Sur la prolongation de la rétention
En application de l'article L741-3 du code de l'entrée et du séjour des étrangers et du droit d'asile, un étranger ne peut être placé ou maintenu en rétention que pour le temps strictement nécessaire à son départ. L'administration exerce toute diligence à cet effet.
En l'espèce, avant même le placement en rétention administrative de M. [Y] [S] [X] [T] le 20 février 2025, l'administration a saisi les autorités consulaires algériennes d'une demande d'identification et de laissez-passer consulaire le 14 janvier 2025.
L'intéressé a été entendu le 22 janvier 2025.
La préfecture est dans l'attente de la délivrance du laissez-passer.
L'administration, qui n'a pas de pouvoir de contraintes sur ces autorités, justifie ainsi des diligences effectuées.
Aucun routing ne peut encore être valablement établi tant que l'identification n'a pas eu lieu.
En conséquence, et au stade actuel de la mesure de rétention administrative qui débute, et alors que les perspectives raisonnables d'éloignement doivent s'entendre comme celles pouvant être réalisées dans le délai maximal de la rétention applicable à l'étranger, il ne peut être affirmé que l'éloignement de l'appelant ne pourra avoir lieu avant l'expiration de ce délai, d'autant que le conflit diplomatique peut connaître une amélioration à bref délai.
La prolongation de la rétention administrative est donc justifiée.
La décision déférée sera en conséquence confirmée en toutes ses dispositions.
L'assignation à résidence
Selon l'article L.743-13 du CESEDA, le juge peut ordonner l'assignation à résidence de l'étranger lorsque celui-ci dispose de garanties de représentation effectives.
Toutefois, une assignation à résidence suppose que soit remis aux services de police ou à une unité de gendarmerie, l'original d'un passeport ou d'un document d'identité.
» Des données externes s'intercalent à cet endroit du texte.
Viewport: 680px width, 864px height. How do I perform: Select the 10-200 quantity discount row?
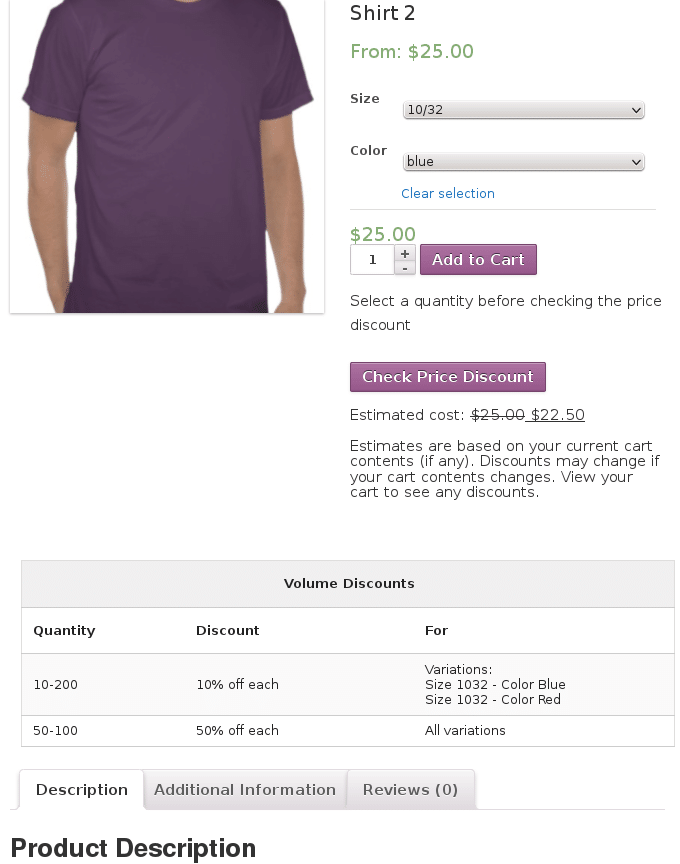tap(348, 684)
Cette formalité prescrite par l'article L743-13 du code de l'entrée et du séjour des étrangers et du droit d'asile conditionne impérativement l'examen d'une demande d'assignation à résidence.
Faute de respecter cette condition, la demande d'assignation à résidence sera rejetée.
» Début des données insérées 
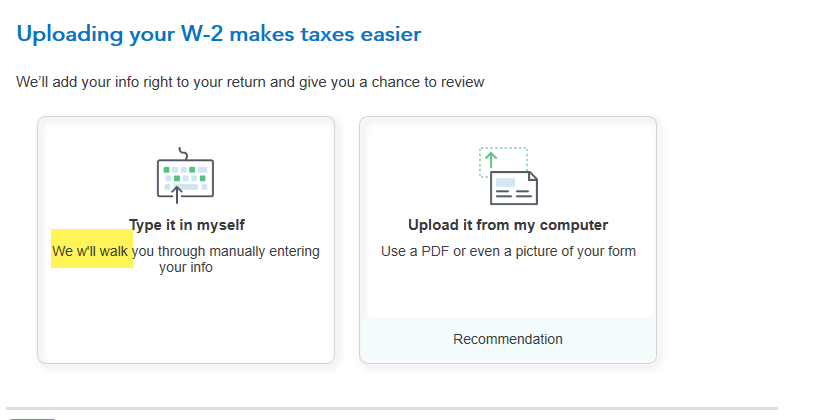
Task: Click the gray horizontal divider line
Action: point(392,409)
En conséquence, l'ordonnance déférée sera confirmée en toutes ses dispositions.
PAR CES MOTIFS
Statuant par ordonnance mise à disposition au greffe après avis aux parties,
Déclarons recevable l'appel interjeté par par M. [Y] [S] [X] [T] à l'encontre de l'ordonnance du magistrat du siège du tribunal judiciaire de Toulouse du 24 février 2025,
Confirmons ladite ordonnance en toutes ses dispositions,
Disons que la présente ordonnance sera notifiée à la PREFECTURE DE L'AVEYRON, service des étrangers, à [Y] [S] [X] [T], ainsi qu'à son conseil et communiquée au Ministère Public.